The expected output is every entry below, exact in every character.

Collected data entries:
******

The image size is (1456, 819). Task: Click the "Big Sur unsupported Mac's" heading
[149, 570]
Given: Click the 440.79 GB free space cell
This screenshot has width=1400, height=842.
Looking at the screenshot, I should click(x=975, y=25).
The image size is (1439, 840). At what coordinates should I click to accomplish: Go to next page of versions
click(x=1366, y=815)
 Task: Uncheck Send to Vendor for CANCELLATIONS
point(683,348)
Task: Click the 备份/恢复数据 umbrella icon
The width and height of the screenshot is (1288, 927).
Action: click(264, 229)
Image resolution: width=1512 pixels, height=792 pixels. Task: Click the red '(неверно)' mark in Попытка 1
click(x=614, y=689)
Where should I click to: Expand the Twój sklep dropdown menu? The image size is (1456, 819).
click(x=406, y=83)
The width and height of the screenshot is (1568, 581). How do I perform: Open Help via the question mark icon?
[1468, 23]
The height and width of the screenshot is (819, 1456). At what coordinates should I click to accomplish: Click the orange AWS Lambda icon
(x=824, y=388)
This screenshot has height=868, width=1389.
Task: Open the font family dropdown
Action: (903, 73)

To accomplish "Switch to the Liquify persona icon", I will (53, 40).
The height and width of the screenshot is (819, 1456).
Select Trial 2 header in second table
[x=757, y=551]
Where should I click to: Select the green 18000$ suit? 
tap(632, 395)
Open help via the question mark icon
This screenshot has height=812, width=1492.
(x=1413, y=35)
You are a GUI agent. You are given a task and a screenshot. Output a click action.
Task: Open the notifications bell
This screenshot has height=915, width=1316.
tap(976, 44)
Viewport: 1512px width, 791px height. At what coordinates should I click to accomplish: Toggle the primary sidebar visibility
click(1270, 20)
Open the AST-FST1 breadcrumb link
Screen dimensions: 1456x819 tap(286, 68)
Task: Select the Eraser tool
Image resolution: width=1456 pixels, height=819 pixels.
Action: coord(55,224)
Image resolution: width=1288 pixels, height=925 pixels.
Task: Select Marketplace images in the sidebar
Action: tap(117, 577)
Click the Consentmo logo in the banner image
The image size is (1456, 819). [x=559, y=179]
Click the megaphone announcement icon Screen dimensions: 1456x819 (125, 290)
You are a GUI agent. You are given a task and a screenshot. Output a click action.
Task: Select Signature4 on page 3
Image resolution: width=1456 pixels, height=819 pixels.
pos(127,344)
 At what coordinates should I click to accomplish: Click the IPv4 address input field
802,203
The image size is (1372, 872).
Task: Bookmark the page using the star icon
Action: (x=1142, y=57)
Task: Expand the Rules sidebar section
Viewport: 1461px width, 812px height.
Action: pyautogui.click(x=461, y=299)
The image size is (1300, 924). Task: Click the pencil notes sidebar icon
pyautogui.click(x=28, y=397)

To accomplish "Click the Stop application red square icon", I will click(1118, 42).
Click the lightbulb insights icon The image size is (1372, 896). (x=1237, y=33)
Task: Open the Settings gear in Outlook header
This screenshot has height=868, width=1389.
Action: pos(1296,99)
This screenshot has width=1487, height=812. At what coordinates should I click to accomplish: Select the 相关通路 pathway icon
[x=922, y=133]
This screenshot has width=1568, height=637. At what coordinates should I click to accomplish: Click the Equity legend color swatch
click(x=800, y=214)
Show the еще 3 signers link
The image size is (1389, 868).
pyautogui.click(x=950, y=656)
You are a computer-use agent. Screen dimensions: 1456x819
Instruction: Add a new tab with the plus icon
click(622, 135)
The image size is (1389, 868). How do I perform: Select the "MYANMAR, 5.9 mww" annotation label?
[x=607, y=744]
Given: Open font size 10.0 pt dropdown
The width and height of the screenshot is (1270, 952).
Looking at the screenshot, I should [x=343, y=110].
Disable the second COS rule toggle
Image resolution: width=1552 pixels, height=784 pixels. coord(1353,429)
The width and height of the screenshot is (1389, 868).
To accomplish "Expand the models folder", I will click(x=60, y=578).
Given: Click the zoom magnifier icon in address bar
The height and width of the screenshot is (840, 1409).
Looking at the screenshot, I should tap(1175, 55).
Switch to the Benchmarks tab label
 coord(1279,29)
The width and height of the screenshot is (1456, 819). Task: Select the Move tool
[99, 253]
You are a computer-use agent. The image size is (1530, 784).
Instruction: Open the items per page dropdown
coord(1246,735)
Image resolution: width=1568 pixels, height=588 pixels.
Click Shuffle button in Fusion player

******

• TASK RESPONSE:
The image size is (1456, 819). Task: Click the "Big Sur unsupported Mac's" heading
[149, 570]
Given: Click the 440.79 GB free space cell
This screenshot has width=1400, height=842.
Looking at the screenshot, I should click(x=975, y=25).
The image size is (1439, 840). At what coordinates should I click to accomplish: Go to next page of versions
click(x=1366, y=815)
 Task: Uncheck Send to Vendor for CANCELLATIONS
point(683,348)
Task: Click the 备份/恢复数据 umbrella icon
The width and height of the screenshot is (1288, 927).
Action: click(264, 229)
Image resolution: width=1512 pixels, height=792 pixels. Task: Click the red '(неверно)' mark in Попытка 1
click(x=614, y=689)
Where should I click to: Expand the Twój sklep dropdown menu? The image size is (1456, 819).
click(x=406, y=83)
The width and height of the screenshot is (1568, 581). How do I perform: Open Help via the question mark icon?
[1468, 23]
The height and width of the screenshot is (819, 1456). At what coordinates should I click to accomplish: Click the orange AWS Lambda icon
(x=824, y=388)
This screenshot has height=868, width=1389.
Task: Open the font family dropdown
Action: (903, 73)

To accomplish "Switch to the Liquify persona icon", I will (53, 40).
The height and width of the screenshot is (819, 1456).
Select Trial 2 header in second table
[x=757, y=551]
Where should I click to: Select the green 18000$ suit? 
tap(632, 395)
Open help via the question mark icon
This screenshot has height=812, width=1492.
(x=1413, y=35)
You are a GUI agent. You are given a task and a screenshot. Output a click action.
Task: Open the notifications bell
This screenshot has height=915, width=1316.
tap(976, 44)
Viewport: 1512px width, 791px height. At what coordinates should I click to accomplish: Toggle the primary sidebar visibility
click(1270, 20)
Open the AST-FST1 breadcrumb link
Screen dimensions: 1456x819 tap(286, 68)
Task: Select the Eraser tool
Image resolution: width=1456 pixels, height=819 pixels.
Action: coord(55,224)
Image resolution: width=1288 pixels, height=925 pixels.
Task: Select Marketplace images in the sidebar
Action: tap(117, 577)
Click the Consentmo logo in the banner image
The image size is (1456, 819). [x=559, y=179]
Click the megaphone announcement icon Screen dimensions: 1456x819 (125, 290)
You are a GUI agent. You are given a task and a screenshot. Output a click action.
Task: Select Signature4 on page 3
Image resolution: width=1456 pixels, height=819 pixels.
pos(127,344)
 At what coordinates should I click to accomplish: Click the IPv4 address input field
802,203
The image size is (1372, 872).
Task: Bookmark the page using the star icon
Action: (x=1142, y=57)
Task: Expand the Rules sidebar section
Viewport: 1461px width, 812px height.
Action: pyautogui.click(x=461, y=299)
The image size is (1300, 924). Task: Click the pencil notes sidebar icon
pyautogui.click(x=28, y=397)

To accomplish "Click the Stop application red square icon", I will click(1118, 42).
Click the lightbulb insights icon The image size is (1372, 896). (x=1237, y=33)
Task: Open the Settings gear in Outlook header
This screenshot has height=868, width=1389.
Action: pos(1296,99)
This screenshot has width=1487, height=812. At what coordinates should I click to accomplish: Select the 相关通路 pathway icon
[x=922, y=133]
This screenshot has width=1568, height=637. At what coordinates should I click to accomplish: Click the Equity legend color swatch
click(x=800, y=214)
Show the еще 3 signers link
The image size is (1389, 868).
pyautogui.click(x=950, y=656)
You are a computer-use agent. Screen dimensions: 1456x819
Instruction: Add a new tab with the plus icon
click(622, 135)
The image size is (1389, 868). How do I perform: Select the "MYANMAR, 5.9 mww" annotation label?
[x=607, y=744]
Given: Open font size 10.0 pt dropdown
The width and height of the screenshot is (1270, 952).
Looking at the screenshot, I should [x=343, y=110].
Disable the second COS rule toggle
Image resolution: width=1552 pixels, height=784 pixels. coord(1353,429)
The width and height of the screenshot is (1389, 868).
To accomplish "Expand the models folder", I will click(x=60, y=578).
Given: Click the zoom magnifier icon in address bar
The height and width of the screenshot is (840, 1409).
Looking at the screenshot, I should tap(1175, 55).
Switch to the Benchmarks tab label
 coord(1279,29)
The width and height of the screenshot is (1456, 819). Task: Select the Move tool
[99, 253]
You are a computer-use agent. The image size is (1530, 784).
Instruction: Open the items per page dropdown
coord(1246,735)
Image resolution: width=1568 pixels, height=588 pixels.
Click Shuffle button in Fusion player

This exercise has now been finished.